School Integration Matters examines:
Erica Frankenberg is associate professor of education and demography and co-director of the Center for Education and Civil Rights at Pennsylvania State University. Liliana M. Garces is assistant professor of higher education, co-director of the Center for Education and Civil Rights, and research associate for the Center of the Study of Higher Education at Pennsylvania State University. Megan Hopkins is assistant professor of education at the University of Illinois at Chicago.
"In addition to being a vital resource for students of educational policy, it may now also be read as a guide for communities and districts." —American Journal of Education
"This is the book that reignites the civil rights movement for the 21st century, written and edited by a powerful new generation of civil rights scholars."

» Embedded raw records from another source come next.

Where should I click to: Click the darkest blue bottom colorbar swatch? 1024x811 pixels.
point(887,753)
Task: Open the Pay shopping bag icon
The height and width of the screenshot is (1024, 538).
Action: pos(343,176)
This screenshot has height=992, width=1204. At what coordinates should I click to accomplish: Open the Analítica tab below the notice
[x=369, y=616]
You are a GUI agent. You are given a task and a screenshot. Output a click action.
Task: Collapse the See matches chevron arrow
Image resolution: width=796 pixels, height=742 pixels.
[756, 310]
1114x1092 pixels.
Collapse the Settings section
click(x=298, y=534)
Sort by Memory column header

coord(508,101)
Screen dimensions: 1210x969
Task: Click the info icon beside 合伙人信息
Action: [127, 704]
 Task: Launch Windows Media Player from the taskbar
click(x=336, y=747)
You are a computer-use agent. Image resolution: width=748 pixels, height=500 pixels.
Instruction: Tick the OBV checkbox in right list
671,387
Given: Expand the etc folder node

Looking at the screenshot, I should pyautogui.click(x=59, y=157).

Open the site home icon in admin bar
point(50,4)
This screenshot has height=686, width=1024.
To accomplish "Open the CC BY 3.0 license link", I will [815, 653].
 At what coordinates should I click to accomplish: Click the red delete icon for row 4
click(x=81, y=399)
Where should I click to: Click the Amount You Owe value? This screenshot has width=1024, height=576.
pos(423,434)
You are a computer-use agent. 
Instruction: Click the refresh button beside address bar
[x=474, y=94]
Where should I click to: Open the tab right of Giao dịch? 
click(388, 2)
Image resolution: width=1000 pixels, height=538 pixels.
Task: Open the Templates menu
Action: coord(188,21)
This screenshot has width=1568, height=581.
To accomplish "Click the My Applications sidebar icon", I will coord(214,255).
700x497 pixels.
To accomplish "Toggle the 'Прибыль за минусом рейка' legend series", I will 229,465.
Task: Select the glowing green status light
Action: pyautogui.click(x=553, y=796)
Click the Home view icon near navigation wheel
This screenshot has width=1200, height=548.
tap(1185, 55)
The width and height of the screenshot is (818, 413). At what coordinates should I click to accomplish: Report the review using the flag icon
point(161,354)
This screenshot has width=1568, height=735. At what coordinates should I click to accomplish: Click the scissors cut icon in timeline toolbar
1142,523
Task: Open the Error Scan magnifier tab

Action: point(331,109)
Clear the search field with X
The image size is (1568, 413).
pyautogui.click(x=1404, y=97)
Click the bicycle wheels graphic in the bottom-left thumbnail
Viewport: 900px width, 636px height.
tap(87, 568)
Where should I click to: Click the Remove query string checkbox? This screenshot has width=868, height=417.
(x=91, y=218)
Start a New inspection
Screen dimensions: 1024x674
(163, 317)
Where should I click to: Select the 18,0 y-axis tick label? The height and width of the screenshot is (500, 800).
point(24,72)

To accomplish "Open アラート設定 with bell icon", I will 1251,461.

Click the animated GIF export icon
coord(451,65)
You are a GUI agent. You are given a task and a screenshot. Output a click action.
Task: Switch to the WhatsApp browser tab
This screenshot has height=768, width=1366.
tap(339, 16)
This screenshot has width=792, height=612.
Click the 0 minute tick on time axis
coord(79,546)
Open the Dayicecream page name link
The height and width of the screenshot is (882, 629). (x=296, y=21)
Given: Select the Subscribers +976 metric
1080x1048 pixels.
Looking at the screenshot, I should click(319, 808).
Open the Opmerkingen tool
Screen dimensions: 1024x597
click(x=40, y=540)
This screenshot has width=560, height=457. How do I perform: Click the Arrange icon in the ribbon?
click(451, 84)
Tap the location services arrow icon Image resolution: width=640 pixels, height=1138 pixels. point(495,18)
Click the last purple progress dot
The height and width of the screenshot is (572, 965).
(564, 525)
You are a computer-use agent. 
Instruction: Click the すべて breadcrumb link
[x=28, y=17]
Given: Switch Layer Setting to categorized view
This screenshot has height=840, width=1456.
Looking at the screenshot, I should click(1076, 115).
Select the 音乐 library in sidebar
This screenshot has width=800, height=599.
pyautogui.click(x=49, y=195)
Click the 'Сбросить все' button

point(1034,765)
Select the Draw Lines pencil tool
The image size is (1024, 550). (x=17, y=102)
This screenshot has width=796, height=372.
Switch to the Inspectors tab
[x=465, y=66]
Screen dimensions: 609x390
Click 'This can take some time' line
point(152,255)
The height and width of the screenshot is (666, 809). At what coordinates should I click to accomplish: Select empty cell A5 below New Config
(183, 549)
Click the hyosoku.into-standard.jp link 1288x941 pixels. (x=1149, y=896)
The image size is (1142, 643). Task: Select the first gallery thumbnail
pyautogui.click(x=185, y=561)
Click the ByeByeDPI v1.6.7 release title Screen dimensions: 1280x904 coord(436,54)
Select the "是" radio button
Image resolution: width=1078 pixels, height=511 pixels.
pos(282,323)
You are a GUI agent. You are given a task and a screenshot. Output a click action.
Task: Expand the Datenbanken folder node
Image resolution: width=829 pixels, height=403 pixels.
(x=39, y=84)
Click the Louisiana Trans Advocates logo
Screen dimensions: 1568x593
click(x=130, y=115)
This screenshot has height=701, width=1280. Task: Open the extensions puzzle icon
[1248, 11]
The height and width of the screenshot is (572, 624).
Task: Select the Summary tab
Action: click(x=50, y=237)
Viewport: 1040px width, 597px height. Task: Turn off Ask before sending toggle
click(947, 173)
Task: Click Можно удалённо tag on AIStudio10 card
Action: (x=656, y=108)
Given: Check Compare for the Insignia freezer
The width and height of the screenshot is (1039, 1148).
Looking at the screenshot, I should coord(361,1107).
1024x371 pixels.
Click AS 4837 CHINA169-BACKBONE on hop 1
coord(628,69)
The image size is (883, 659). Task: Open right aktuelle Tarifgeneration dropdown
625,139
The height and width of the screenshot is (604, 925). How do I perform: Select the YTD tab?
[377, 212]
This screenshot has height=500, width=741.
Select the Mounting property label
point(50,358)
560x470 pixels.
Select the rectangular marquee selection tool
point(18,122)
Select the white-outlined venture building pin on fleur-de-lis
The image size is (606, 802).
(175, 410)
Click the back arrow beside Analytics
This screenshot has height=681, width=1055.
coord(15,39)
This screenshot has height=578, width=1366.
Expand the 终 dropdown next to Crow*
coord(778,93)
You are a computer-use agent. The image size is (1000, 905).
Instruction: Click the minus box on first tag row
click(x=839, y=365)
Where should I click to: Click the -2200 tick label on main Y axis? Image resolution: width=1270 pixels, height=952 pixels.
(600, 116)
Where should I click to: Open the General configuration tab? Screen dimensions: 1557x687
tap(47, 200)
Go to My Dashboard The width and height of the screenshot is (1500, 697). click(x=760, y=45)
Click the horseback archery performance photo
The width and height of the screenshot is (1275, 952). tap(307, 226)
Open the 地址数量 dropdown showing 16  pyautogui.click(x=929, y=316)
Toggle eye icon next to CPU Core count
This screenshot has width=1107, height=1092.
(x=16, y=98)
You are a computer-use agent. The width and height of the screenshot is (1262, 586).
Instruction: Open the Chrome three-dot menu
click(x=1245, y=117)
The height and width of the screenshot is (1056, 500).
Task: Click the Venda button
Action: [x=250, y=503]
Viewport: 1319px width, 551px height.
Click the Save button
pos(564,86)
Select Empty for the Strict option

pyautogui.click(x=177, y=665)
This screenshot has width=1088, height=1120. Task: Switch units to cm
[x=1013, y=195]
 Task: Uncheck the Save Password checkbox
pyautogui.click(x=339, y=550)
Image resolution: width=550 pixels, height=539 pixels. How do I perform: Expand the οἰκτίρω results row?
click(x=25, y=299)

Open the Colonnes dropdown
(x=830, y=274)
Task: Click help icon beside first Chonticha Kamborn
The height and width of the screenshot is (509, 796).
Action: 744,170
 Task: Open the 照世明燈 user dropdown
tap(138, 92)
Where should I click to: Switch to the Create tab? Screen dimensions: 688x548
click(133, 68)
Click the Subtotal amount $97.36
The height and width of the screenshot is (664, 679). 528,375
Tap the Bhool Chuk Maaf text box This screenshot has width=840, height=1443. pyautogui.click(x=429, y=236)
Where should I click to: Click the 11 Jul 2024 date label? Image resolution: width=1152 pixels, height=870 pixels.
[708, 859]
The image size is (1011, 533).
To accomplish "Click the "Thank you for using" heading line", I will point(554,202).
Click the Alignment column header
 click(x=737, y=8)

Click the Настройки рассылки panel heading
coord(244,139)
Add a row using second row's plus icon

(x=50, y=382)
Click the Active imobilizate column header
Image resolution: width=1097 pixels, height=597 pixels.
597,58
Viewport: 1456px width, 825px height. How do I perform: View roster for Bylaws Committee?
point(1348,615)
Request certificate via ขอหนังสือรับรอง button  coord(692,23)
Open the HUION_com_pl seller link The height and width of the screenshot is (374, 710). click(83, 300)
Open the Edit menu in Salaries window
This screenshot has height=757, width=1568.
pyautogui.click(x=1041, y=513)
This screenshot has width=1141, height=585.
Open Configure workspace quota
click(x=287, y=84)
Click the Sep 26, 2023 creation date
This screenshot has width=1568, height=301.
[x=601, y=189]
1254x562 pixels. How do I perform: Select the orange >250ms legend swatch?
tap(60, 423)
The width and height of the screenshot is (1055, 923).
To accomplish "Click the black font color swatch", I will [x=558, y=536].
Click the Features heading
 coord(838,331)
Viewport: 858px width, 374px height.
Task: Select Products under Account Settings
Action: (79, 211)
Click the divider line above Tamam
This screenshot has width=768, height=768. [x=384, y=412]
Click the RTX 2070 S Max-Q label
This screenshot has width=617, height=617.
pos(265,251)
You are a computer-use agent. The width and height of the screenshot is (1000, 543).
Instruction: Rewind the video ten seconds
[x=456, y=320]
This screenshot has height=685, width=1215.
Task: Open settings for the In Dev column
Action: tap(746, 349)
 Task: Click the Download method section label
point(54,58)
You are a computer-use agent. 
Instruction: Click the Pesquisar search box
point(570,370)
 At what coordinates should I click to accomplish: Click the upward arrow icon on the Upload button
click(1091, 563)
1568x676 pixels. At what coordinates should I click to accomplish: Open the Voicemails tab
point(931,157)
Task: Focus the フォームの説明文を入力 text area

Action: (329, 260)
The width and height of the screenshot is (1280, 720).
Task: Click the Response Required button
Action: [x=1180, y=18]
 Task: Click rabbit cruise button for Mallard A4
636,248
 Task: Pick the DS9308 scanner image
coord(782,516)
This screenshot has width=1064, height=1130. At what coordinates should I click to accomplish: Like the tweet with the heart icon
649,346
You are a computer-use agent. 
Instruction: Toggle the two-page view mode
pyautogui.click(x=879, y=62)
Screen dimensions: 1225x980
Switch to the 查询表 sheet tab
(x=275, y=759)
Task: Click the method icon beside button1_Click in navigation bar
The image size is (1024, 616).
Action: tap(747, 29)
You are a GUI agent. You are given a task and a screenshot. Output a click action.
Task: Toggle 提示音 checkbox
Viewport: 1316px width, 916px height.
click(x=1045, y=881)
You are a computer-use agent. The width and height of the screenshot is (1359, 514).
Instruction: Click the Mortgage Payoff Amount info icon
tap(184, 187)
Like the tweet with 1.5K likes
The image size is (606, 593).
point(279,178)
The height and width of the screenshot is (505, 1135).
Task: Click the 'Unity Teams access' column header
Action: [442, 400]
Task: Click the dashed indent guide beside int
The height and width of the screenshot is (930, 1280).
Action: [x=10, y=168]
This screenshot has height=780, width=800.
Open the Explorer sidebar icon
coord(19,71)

—Patricia Gandara, professor of education, UCLA
codirector, The Civil Rights Project
"The United States has the sad distinction of being the most unequal of the world’s prosperous nations. The scholars in this volume show that ignoring the inherent inequality of segregated education perpetuates stratification and educational failure. But they have gone much further, outlining and presenting evidence for a positive strategy of integrated education from preschool through college. This is visionary scholarship at its best, and it moves far beyond the policy vacuum and the black–white paradigm to suggest workable solutions for a multiracial future. Educators and policymakers need this book."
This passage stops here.